The average analyst price target fell 25% to US$1.34, implicitly signalling that lower earnings per share are a leading indicator for Covia Holdings’s valuation. That’s not the only conclusion we can draw from this data however, as some investors also like to consider the spread in estimates when evaluating analyst price targets. The most optimistic Covia Holdings analyst has a price target of US$2.00 per share, while the most pessimistic values it at US$0.10. We would probably assign less value to the analyst forecasts in this situation, because such a wide range of estimates could imply that the future of this business is difficult to value accurately. With this in mind, we wouldn’t assign too much meaning to the consensus price target, as it is just an average and analysts clearly have some deeply divergent views on the business.

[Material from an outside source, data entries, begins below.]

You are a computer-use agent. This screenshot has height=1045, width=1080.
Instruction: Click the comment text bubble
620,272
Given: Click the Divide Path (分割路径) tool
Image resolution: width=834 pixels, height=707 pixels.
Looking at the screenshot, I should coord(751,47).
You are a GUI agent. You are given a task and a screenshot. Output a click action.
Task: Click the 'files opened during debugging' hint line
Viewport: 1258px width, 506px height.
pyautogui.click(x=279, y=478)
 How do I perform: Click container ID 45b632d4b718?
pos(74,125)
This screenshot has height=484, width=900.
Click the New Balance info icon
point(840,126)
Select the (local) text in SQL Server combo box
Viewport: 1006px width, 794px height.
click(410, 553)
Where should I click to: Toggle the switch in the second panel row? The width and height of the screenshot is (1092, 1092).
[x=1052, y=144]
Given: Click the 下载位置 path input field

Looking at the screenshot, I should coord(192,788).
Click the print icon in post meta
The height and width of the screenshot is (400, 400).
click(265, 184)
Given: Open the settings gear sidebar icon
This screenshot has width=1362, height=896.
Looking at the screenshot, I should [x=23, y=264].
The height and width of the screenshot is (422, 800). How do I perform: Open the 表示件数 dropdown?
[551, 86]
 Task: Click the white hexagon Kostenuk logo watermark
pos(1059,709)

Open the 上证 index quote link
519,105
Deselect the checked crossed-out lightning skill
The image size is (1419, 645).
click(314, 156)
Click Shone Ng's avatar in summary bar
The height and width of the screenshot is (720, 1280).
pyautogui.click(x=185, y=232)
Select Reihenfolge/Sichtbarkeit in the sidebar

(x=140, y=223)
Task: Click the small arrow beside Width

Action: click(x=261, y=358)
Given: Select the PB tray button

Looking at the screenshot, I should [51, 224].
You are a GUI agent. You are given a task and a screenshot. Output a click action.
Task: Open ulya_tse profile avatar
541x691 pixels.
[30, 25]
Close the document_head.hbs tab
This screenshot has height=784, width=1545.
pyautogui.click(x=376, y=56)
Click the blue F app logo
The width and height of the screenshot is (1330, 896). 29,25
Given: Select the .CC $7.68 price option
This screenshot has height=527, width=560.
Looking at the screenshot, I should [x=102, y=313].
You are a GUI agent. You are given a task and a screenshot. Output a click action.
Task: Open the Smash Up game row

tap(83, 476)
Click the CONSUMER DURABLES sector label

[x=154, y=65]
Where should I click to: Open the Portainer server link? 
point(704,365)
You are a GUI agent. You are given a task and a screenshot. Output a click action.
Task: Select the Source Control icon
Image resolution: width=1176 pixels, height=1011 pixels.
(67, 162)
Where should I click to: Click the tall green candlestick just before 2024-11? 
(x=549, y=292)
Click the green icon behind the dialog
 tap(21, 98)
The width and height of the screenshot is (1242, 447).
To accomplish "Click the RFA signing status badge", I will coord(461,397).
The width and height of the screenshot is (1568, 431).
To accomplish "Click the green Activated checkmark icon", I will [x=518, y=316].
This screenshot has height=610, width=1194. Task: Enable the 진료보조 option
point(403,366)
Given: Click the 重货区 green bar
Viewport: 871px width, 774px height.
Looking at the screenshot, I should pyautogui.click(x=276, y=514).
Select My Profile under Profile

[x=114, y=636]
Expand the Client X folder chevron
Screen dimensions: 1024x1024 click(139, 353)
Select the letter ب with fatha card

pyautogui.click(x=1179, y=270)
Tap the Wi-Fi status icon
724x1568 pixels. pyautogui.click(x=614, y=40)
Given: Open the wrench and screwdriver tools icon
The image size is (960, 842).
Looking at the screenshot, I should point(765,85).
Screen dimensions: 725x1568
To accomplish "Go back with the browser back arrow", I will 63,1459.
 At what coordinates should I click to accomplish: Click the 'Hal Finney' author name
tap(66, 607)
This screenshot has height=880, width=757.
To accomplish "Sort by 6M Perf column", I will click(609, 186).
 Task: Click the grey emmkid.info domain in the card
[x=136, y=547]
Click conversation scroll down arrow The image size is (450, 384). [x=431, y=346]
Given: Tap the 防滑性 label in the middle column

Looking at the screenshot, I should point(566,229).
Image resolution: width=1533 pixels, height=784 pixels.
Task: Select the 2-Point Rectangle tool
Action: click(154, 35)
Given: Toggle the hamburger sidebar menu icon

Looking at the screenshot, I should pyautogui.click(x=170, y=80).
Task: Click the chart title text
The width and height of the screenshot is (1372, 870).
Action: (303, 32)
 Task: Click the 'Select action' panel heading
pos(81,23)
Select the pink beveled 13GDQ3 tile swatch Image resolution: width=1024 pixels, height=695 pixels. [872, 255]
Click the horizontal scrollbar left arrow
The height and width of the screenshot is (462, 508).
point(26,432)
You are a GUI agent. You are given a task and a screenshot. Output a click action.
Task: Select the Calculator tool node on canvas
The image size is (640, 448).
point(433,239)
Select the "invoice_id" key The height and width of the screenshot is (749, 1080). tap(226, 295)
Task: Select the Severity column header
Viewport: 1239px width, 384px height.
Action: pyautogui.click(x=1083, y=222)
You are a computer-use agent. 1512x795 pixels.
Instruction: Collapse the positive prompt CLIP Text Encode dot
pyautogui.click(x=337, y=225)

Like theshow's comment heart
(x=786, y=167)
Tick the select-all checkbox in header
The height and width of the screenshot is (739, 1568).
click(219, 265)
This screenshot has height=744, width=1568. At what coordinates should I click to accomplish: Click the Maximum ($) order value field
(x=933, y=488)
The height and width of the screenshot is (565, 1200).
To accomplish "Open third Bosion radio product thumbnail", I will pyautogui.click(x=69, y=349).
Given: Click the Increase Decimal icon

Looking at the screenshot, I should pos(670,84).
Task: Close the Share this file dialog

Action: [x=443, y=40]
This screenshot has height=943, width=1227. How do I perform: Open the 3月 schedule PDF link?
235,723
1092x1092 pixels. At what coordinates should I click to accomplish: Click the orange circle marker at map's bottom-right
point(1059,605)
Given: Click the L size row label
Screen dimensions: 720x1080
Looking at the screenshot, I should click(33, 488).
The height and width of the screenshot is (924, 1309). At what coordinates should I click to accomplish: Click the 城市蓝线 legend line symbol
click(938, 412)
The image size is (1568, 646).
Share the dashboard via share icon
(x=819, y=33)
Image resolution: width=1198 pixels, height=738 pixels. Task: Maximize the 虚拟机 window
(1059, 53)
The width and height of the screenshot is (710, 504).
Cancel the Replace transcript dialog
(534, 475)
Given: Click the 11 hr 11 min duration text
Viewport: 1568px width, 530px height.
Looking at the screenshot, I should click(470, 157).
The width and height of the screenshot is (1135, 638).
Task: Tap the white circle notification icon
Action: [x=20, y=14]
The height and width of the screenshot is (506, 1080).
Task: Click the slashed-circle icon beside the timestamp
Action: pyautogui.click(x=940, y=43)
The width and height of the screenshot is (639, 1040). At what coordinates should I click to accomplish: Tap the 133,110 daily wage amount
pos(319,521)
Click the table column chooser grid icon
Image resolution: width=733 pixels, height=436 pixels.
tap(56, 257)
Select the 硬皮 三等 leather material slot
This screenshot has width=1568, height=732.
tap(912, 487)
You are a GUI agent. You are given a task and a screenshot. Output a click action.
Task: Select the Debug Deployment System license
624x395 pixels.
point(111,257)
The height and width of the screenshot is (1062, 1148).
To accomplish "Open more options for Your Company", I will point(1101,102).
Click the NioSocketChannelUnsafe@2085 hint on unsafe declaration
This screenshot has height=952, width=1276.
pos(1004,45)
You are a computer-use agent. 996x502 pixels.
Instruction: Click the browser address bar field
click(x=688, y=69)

Zooming out to look at the bigger picture now, one of the ways we can make sense of these forecasts is to see how they measure up both against past performance, and against industry growth estimates. We would highlight that sales are expected to reverse, with the forecast 7.7% revenue decline a notable change from historical growth of 17% over the last three years. By contrast, our data suggests that other companies (with analyst coverage) in the same market are forecast to see their revenue grow 3.3% annually for the foreseeable future. So although its revenues are forecast to shrink, this cloud does not come with a silver lining – analysts also expect Covia Holdings to grow slower than the wider market.

The Bottom Line

The highlight for us was that the consensus reduced its estimated losses next year, perhaps suggesting Covia Holdings is moving incrementally towards profitability. Unfortunately, analysts also downgraded their revenue estimates, and our data indicates revenues are expected to perform worse than the wider market. Even so, earnings per share are more important to the intrinsic value of the business. Analysts also downgraded their price target, suggesting that the latest news has led analysts to become more pessimistic about the intrinsic value of the business.

Still, the long-term prospects of the business are much more relevant than next year’s earnings. We have estimates – from multiple Covia Holdings analysts – going out to 2021, and you can see them free on our platform here.

You can also see whether Covia Holdings is carrying too much debt, and whether its balance sheet is healthy, for free on our platform here.

If you spot an error that warrants correction, please contact the editor at [email protected] This article by Simply Wall St is general in nature. It does not constitute a recommendation to buy or sell any stock, and does not take account of your objectives, or your financial situation. Simply Wall St has no position in the stocks mentioned.

We aim to bring you long-term focused research analysis driven by fundamental data. Note that our analysis may not factor in the latest price-sensitive company announcements or qualitative material. Thank you for reading.